Como dito antes, pode-se atribuir à música várias características e várias reações que ela provoca no ouvinte. Pode emocionar, indignar ou simplesmente proporcionar alguns momentos de diversão. Todos os instrumentos são importantes na junção musical e cabe ao vocalista a difícil missão de dar à banda uma cara, de ser uma espécie de interface para a interação entre banda e público. Ele deve passar a mensagem da música da forma que foi pensada quando composta e fazer o público receber essa mensagem.

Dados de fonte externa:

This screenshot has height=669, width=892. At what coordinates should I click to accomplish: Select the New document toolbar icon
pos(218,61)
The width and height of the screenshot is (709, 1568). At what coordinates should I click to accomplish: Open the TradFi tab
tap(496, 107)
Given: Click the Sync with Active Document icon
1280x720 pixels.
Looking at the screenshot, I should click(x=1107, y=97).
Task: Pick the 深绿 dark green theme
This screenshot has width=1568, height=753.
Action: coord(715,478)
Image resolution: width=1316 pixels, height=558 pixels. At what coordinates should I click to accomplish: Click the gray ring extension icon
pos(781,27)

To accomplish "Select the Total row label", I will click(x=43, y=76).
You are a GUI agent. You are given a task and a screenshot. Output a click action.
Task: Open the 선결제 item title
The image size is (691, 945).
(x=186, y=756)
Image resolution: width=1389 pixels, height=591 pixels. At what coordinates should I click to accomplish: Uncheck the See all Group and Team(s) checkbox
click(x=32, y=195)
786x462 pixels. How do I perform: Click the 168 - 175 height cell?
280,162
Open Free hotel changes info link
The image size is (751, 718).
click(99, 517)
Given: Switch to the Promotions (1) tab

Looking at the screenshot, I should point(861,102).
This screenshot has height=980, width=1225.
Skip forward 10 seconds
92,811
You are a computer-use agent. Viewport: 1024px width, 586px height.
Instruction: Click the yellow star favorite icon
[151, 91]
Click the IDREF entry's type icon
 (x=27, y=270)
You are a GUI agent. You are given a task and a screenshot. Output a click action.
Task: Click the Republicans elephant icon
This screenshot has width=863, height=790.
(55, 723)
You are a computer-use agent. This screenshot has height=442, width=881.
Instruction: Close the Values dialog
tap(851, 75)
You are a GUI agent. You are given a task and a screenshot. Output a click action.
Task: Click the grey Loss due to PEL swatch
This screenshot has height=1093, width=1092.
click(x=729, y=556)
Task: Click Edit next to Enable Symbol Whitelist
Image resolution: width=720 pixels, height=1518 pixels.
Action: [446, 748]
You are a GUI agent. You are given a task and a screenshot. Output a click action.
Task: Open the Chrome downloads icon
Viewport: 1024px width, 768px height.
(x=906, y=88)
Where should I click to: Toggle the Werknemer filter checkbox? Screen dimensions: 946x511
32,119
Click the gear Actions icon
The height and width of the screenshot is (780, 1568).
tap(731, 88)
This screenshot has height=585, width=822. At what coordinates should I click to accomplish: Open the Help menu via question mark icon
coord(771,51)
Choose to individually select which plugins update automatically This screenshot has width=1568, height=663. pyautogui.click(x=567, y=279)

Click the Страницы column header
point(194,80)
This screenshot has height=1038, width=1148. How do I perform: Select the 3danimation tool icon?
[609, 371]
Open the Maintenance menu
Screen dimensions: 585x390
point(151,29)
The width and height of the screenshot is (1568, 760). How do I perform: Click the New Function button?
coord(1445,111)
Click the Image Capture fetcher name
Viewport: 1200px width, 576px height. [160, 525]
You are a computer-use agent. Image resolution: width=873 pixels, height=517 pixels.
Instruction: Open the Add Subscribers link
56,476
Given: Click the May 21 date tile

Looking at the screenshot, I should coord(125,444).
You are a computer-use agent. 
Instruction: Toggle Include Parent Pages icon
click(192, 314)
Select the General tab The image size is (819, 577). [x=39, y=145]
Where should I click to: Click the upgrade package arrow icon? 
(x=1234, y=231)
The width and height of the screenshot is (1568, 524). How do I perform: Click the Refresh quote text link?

Por isso usa-se para estes integrantes o termo também de frontman ou frontwoman, tal qual uma unidade de infantaria num exército, cabe ao cantor a missão de derrubar a barreira inicial gerada pela expectativa e conseguir contagiar a audiência. Isso só é possível após muito trabalho duro e com a devida preparação emocional para aquele momento. Pois não há nada pior do que chegar na hora H e não conseguir atingir as notas adequadas por não conseguir se concentrar na respiração ou por esquecer a letra.